Dane o położeniu słów i elementów
---------------
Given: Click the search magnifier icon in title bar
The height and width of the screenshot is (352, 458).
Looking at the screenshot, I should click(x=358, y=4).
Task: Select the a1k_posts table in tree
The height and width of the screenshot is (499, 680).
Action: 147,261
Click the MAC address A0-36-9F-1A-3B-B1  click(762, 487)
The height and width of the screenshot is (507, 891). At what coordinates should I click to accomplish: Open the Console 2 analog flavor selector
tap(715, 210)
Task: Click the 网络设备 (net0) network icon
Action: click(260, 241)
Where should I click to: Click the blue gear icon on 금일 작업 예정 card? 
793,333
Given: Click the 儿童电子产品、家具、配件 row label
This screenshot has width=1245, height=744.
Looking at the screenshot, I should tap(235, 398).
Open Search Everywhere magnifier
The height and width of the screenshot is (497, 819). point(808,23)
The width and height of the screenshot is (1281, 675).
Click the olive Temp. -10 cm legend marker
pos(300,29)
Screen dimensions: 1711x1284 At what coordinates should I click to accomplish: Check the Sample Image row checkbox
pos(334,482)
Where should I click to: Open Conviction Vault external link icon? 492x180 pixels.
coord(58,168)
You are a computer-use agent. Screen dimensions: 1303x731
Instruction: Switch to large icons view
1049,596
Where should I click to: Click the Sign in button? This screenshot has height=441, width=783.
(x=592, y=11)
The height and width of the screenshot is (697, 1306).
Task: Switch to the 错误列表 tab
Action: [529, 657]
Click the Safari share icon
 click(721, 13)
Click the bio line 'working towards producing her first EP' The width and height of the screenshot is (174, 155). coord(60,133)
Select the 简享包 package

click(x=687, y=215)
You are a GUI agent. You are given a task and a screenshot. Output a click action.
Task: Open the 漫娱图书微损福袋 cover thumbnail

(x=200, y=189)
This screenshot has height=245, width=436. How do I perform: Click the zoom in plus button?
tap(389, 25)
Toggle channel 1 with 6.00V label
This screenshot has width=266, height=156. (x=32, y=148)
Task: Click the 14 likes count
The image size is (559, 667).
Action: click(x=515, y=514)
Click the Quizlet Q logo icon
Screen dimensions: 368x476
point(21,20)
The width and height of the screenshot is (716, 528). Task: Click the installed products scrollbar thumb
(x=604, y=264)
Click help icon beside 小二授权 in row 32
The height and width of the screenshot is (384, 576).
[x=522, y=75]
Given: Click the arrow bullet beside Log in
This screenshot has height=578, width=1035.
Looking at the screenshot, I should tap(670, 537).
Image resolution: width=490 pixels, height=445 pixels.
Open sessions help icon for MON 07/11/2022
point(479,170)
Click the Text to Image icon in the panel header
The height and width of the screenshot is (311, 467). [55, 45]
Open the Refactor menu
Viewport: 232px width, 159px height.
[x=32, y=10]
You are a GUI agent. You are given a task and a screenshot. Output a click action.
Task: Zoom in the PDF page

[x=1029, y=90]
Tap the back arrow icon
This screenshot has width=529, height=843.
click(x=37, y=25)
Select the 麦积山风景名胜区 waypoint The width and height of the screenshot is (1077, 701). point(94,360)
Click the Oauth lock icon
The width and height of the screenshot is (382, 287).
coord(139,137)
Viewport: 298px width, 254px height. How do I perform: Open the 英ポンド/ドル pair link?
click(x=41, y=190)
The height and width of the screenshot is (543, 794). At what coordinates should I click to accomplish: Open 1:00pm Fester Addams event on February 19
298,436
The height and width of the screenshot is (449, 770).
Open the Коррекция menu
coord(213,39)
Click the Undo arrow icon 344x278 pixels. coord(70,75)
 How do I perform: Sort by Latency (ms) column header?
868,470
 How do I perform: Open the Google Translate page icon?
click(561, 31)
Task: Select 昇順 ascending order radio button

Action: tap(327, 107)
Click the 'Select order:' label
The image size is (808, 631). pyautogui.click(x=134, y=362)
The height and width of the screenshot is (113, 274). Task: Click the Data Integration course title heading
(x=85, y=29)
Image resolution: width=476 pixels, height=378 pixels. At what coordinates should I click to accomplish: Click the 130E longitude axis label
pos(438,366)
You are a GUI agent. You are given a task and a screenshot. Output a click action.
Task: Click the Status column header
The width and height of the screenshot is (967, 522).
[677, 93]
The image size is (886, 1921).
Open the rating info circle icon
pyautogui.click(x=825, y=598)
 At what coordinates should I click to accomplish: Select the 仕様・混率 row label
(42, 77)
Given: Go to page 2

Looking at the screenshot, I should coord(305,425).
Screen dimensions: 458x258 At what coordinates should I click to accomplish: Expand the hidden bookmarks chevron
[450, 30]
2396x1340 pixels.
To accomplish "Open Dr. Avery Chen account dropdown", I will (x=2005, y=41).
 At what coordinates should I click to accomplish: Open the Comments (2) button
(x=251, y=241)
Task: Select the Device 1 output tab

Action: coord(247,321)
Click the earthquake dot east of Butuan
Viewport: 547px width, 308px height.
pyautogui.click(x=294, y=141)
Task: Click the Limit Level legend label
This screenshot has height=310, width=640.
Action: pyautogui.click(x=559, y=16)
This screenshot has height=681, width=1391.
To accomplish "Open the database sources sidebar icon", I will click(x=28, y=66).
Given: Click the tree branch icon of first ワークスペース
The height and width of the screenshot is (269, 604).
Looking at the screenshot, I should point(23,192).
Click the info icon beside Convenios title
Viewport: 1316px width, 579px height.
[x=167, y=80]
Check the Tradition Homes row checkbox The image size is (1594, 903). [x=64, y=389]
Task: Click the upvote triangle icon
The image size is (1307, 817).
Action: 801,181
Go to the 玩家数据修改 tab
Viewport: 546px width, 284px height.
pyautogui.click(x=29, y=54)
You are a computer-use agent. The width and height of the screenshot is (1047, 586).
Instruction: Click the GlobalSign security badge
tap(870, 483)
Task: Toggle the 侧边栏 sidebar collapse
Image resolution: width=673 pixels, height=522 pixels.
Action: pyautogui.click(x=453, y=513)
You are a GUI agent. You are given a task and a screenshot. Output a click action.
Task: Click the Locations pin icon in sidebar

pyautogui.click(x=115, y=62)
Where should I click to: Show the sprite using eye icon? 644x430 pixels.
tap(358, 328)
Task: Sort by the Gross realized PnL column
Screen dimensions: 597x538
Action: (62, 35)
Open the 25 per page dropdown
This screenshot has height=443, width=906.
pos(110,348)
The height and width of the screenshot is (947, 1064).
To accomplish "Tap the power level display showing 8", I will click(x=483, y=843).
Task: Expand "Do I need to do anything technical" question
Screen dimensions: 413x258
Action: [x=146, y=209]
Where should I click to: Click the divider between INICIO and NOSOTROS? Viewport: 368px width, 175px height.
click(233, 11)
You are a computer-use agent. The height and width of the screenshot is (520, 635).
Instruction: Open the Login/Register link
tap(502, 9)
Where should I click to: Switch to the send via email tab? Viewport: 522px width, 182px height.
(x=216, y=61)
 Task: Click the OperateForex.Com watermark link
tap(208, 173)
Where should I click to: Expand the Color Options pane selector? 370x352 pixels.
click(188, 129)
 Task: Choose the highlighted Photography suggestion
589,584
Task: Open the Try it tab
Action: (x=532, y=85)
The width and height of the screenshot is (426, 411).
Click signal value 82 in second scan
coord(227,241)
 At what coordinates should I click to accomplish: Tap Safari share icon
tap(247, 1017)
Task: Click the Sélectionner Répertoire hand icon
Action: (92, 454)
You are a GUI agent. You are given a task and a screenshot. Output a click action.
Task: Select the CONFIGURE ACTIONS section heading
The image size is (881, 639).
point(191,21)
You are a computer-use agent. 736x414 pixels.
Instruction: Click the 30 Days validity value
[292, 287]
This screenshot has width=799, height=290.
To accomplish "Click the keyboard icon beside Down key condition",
---------------
Przepisz, proszę, bez żadnych zmian wiersze od tego, który zawiera „Task: Sort by the Gross realized PnL column”, do tego, który zawiera „pos(110,348)”.

Task: Sort by the Gross realized PnL column
Screen dimensions: 597x538
Action: (62, 35)
Open the 25 per page dropdown
This screenshot has height=443, width=906.
pos(110,348)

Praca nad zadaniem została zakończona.